Monthly Archives: February 2009

CharBotGreen – a Twitter Radio 4 announcement bot

Update – it’s now charbotgreen2, as twitter never unsuspended charbotgreen.

I wanted to try out the Twitter API and since I was finding myself repeatedly going through the tedium of flipping browser tabs to see what was on Radio 4, I figured I’d make a bot that tweeted what was on Radio 4 instead. This had the added advantage that I could use some half-written code I’d started for a more complex event bot that was turning out to be too hard. I neglected to do a twitter search, however, which would have shown me that there were at least two similar services already working. Ah well. Here’s CharBotGreen

Thanks to: Damian for the name and technology suggestions, @psd for the picture, and Charlotte Green for being a great Radio 4 announcer (as are they all!)

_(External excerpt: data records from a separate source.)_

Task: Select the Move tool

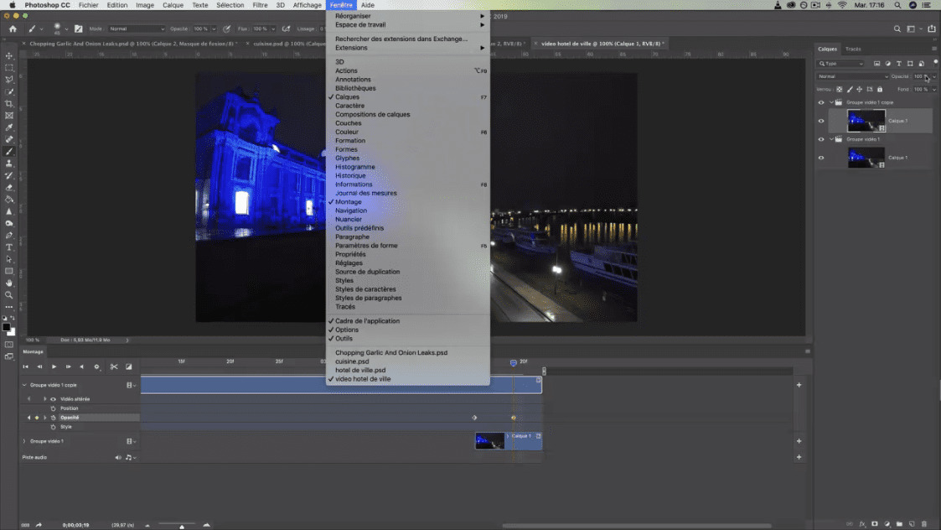Action: click(x=9, y=55)
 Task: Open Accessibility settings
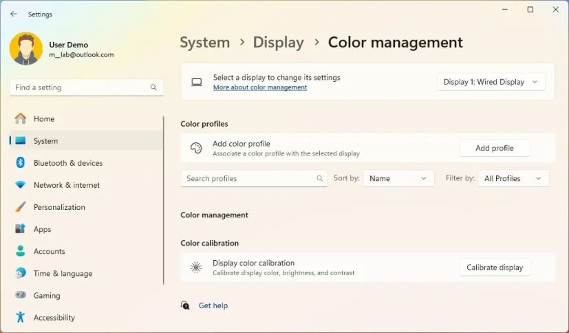click(x=54, y=318)
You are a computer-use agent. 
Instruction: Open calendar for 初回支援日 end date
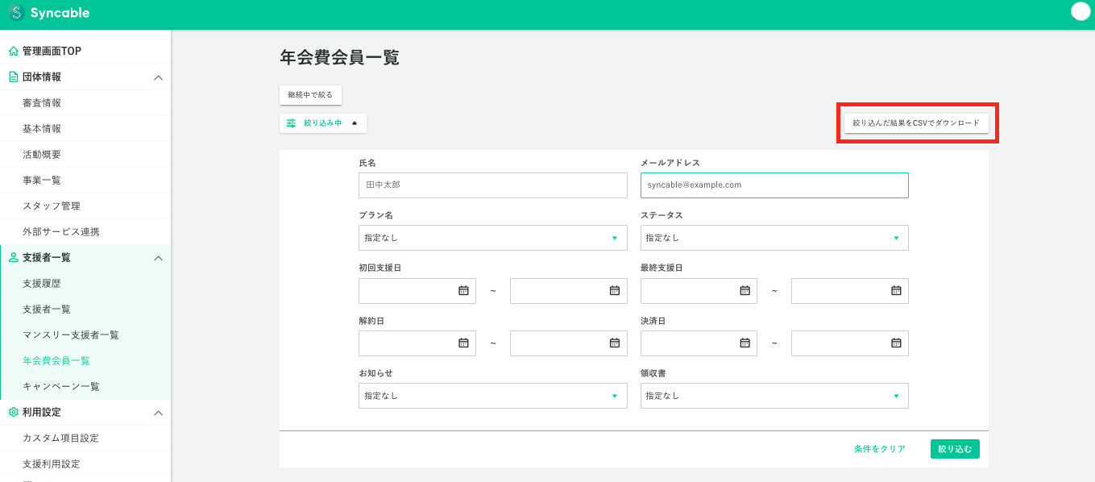pyautogui.click(x=614, y=291)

Be warned – do not use my Ruby code as an example of good practice, as it most certainly is not.

What it does

Once a day – pulls down the Radio 4 programmes json (details – what an excellent service that is – beeb++) – and stores it in an H2 database like this, having wiped the database over night (sometime between 1am and 5.20am, when it’s on the world service and no detailed schedule is available anyway):


CREATE TABLE if not exists beeb(DT TIMESTAMP, PID VARCHAR(8), D DATE, T TIME, NAME VARCHAR(255));

So basically I start the Radio 4 day with an SQL representation of today’s schedule page. I started with PID as UNIQUE but then realised that the same PID could be broadcast twice a day.

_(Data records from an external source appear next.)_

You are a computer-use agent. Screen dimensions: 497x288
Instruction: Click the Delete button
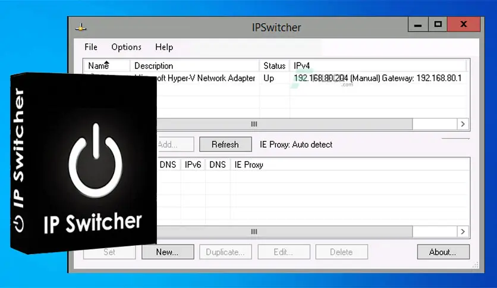tap(341, 252)
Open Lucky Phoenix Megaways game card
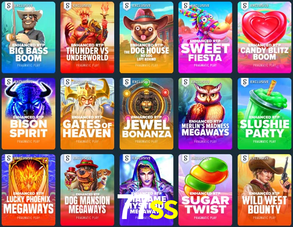Viewport: 293px width, 227px height. (x=28, y=190)
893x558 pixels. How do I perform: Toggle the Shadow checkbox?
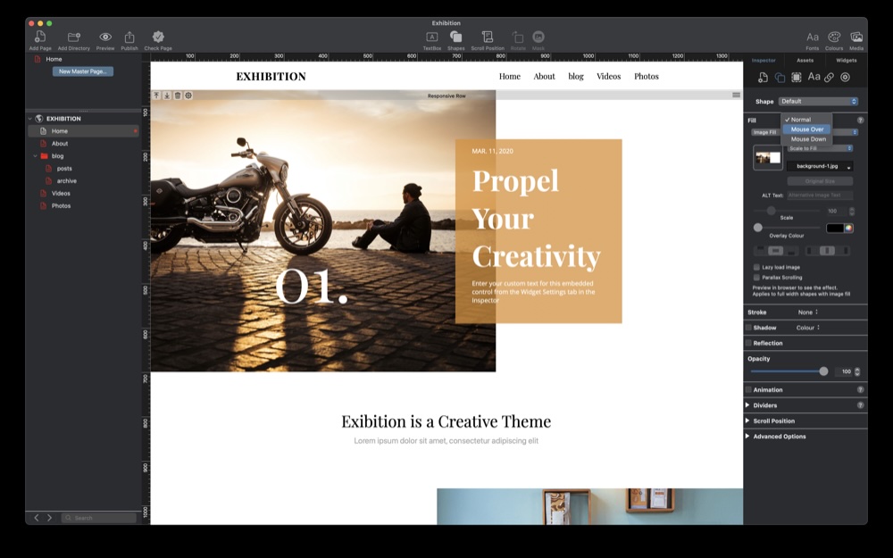click(748, 328)
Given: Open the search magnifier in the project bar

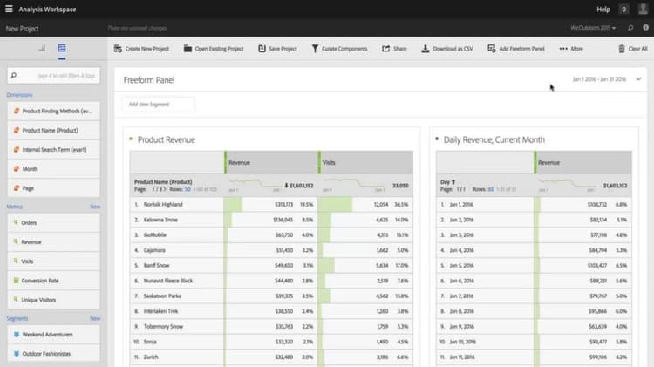Looking at the screenshot, I should 630,28.
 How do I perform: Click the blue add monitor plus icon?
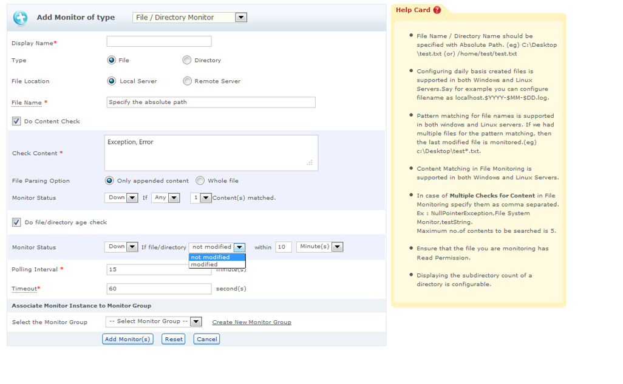19,18
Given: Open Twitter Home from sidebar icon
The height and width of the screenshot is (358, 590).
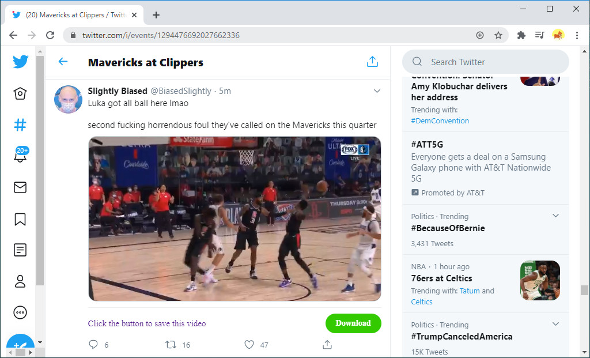Looking at the screenshot, I should pyautogui.click(x=20, y=93).
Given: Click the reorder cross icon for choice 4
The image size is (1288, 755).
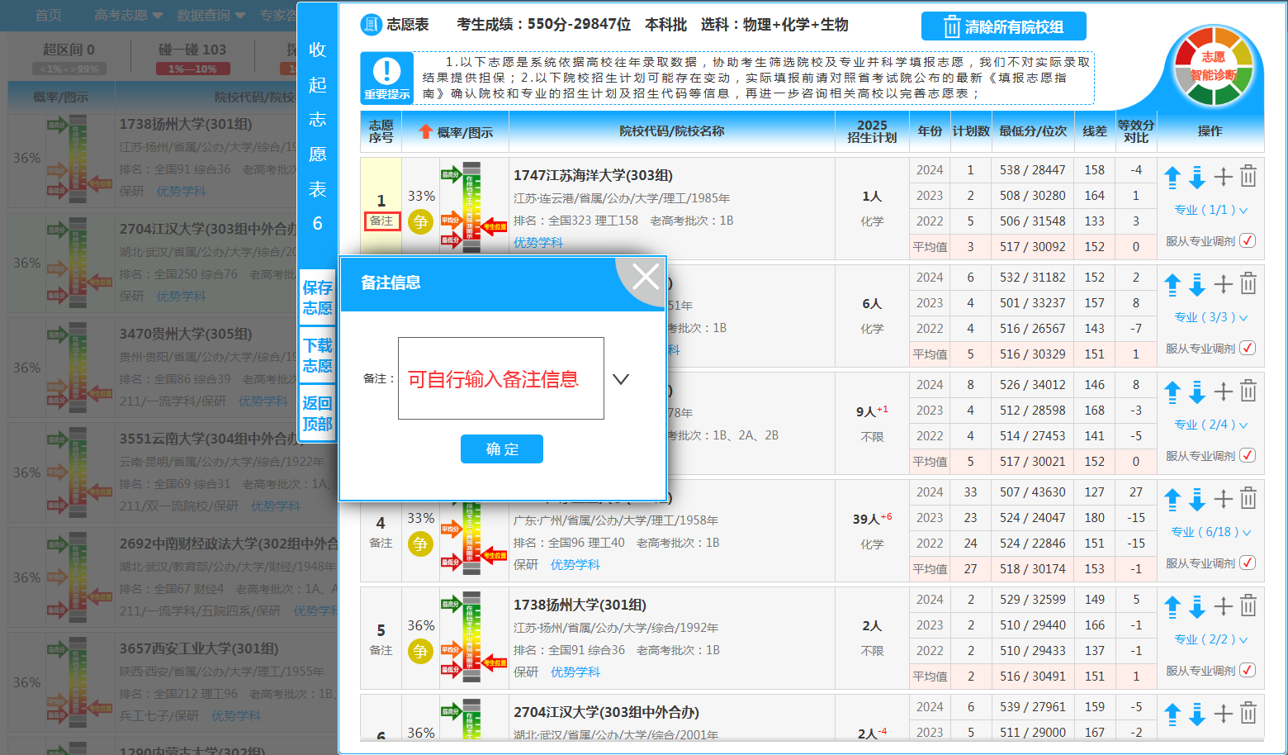Looking at the screenshot, I should [x=1223, y=499].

Every 5 minutes – checks in the database for anything starting in the next 5 minutes and sends a tweet, either ‘starting now’ or ‘starting in a few minutes’ depending on the exactness of the match

SELECT * FROM beeb WHERE D = '#{d}' AND T >= '#{t}' AND T < '#{t1}';

where t is the current time and t1 is the time in 5 minutes (d is today’s date).

Technology

I use ruby and H2 over JDBC. You can see the every 5 minutes and daily scripts and the readme.txt. Why these technologies? Well, I wanted to learn Ruby and using Jruby means that you can use many ruby libraries but you can also access Java classes which is handy for using the H2 database. Why H2? well it’s a self contained, in-memory, SQL-compatible database written in pure Java, so I could keep everything in one directory. For something this lightweight there’s almost no point in using SQL but I wanted it for something a little more complex as well so it made sense (and makes it nice and easy). I use Json pure for the json parsing (it has to be pure to use it with Jruby). If you want to use Ruby rather than Jruby the SQL bit will take some fiddling with; the rest should be ok as is.

Hashtags

I jumped into a little chat on twitter about what hashtags to use and settled on #pid: and then the PID (such as b00h4r7x). I’m still not sure about this; I put the URL in as well.

It’s all super-simple

But good fun to do. Psd suggested that some Charlotte Green-style amusing incidents would be fun to put in there, though I’ve not worked out how to do that. Another improvement would be if it gave you a little more notice about what’s coming up as @bbcradio4live does.

Expand tinyurls using ruby

Just a tiny thing but handy and I couldn’t find it anywhere else (I’m new to Ruby and I’m coding by google so don’t expect great style here, but this seems to work):

require 'net/http'
require 'uri'

url = URI.parse "http://bit.ly/1Zw502"
if url.path.size > 0
  # catches case where you get an url like
  # http://planetrdf.com with no slash
  # this catches this but doesn't look it up
  req = Net::HTTP::Get.new(url.path)
  begin
  res = Net::HTTP.new(url.host, url.port).start {|http| http.request(req) }
  case res
  when Net::HTTPRedirection
   uu = res['Location']
   puts uu
  end
 end
end

uu is the expanded url. Is there a better way than this? Is it me or is Ruby documentation a bit thin on the ground? (Thanks to Damian for pointing out to me how tinyurls work – I’d never bothered to look before!)